Eric J Ma's Website

Resources for learning Python during COVID-19

written by Eric J. Ma on 2020-03-25 | tags: covid-19 python learning data science


With COVID-19 on hand, you might have some time to go deeper into Python programming.

I'd like to recommend some resources for you, in case you wish to brush up, learn, or go deeper.

DataCamp

If you're a complete beginner, I recommend going with DataCamp. I say this with a full up-front disclosure that I'm a DataCamp instructor, and if you make it to the Network Analysis courses, then I benefit from you. (If you don't, then I don't.)

The reasons why I recommend DataCamp is:

  • They have a hosted compute environment that you use,

thus freeing you from the potentially tricky task of navigating how best to install Python on your local system, and letting you focus on learning Python.

  • The exercises are designed in such a way to be bite-sized,

so you can pace yourself through the curriculum. A little practice every day goes a very long way to picking it up. This I know because I also had to design the network analysis curricula the same way.

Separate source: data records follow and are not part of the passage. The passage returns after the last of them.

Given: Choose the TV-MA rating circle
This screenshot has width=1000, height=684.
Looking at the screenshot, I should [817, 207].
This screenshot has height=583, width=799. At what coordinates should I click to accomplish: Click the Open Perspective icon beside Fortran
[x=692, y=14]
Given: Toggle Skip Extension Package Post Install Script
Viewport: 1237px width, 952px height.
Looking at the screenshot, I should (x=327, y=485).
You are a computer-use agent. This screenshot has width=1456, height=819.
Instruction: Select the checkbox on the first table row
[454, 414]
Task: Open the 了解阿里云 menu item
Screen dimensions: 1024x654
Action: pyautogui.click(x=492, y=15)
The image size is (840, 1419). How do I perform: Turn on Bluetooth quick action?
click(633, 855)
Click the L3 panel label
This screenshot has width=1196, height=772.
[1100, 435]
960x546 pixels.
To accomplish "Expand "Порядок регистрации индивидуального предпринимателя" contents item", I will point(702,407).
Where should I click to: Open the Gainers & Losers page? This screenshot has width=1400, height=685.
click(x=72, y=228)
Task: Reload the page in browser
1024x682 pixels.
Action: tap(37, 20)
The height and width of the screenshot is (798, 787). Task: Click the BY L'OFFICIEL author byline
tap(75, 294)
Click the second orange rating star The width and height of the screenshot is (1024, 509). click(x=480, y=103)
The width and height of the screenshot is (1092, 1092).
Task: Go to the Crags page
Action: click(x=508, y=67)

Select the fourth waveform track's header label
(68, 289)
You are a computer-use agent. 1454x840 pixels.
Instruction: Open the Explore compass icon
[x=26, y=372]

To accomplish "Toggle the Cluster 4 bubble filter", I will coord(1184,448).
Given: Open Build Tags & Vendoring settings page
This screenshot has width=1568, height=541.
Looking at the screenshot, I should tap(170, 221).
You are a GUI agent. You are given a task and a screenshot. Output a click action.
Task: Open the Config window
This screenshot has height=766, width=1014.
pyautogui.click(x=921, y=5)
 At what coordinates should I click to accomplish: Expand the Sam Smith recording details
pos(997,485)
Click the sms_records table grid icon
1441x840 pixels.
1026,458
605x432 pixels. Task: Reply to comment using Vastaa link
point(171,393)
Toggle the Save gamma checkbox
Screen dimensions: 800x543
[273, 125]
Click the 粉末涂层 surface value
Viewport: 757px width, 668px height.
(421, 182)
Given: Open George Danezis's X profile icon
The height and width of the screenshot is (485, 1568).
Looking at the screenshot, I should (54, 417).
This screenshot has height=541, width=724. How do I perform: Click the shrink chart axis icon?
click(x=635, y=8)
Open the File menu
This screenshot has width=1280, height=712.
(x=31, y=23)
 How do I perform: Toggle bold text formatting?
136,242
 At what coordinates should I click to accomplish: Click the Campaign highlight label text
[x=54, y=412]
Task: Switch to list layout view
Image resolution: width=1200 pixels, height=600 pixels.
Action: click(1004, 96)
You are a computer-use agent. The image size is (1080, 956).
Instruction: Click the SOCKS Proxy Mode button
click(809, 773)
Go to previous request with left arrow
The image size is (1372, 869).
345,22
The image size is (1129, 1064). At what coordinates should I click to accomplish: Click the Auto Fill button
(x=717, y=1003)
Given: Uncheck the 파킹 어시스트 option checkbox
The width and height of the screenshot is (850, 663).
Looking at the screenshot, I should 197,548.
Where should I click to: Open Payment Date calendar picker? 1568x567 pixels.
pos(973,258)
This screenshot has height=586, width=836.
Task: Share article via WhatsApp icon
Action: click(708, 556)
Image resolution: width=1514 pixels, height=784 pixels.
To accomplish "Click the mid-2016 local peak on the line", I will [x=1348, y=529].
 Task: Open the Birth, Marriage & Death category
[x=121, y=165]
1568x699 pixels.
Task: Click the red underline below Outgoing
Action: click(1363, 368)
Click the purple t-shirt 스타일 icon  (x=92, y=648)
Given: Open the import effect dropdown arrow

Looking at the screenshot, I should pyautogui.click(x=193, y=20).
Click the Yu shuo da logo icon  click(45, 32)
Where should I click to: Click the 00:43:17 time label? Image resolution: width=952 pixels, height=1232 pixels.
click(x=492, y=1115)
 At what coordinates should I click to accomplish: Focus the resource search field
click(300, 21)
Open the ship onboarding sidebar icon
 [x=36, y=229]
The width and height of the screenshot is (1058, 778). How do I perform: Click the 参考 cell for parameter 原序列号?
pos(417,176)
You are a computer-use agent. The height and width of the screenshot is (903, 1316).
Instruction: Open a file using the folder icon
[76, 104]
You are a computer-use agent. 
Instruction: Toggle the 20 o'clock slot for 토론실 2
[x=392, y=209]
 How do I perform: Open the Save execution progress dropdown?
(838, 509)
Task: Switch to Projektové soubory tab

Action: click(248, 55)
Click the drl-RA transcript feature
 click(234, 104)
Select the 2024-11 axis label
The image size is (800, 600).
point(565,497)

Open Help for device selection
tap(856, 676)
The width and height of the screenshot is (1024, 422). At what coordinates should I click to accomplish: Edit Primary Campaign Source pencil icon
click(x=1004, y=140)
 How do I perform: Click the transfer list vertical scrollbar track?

  • There are clearly delineated specializations for both R and Python programmers,

and psychologically, it can be very rewarding to navigate a pre-defined path for a learner, thus easier to keep up the learning. (This is also a very smart business strategy that ed-tech firms use.)

  • Beyond just the beginner-oriented courses, they go all the way up to the core PyData stack through to deep learning.
  • Finally, there are example projects that they recommend to you when you've passed the pre-requisite courses, thus giving you more practice.

The reason why you wouldn't want to go with DataCamp is because you have to pay for it, and maybe because you don't trust the words of someone who has a conflict of interest. (I don't blame you, I'd take the same position.)

You might need to discuss with your management if your team is going to sponsor your learning.

Coursera

Coursera has a wide range of offerings for learning Python, and they are completely free with certification if your organization sponsors it (my current employer Novartis includes this as a perk). (Otherwise, it's just free - also hard to beat.) Just on the basis of price I would not hesitate to recommend it.

That said, there's a lot of courses to choose from.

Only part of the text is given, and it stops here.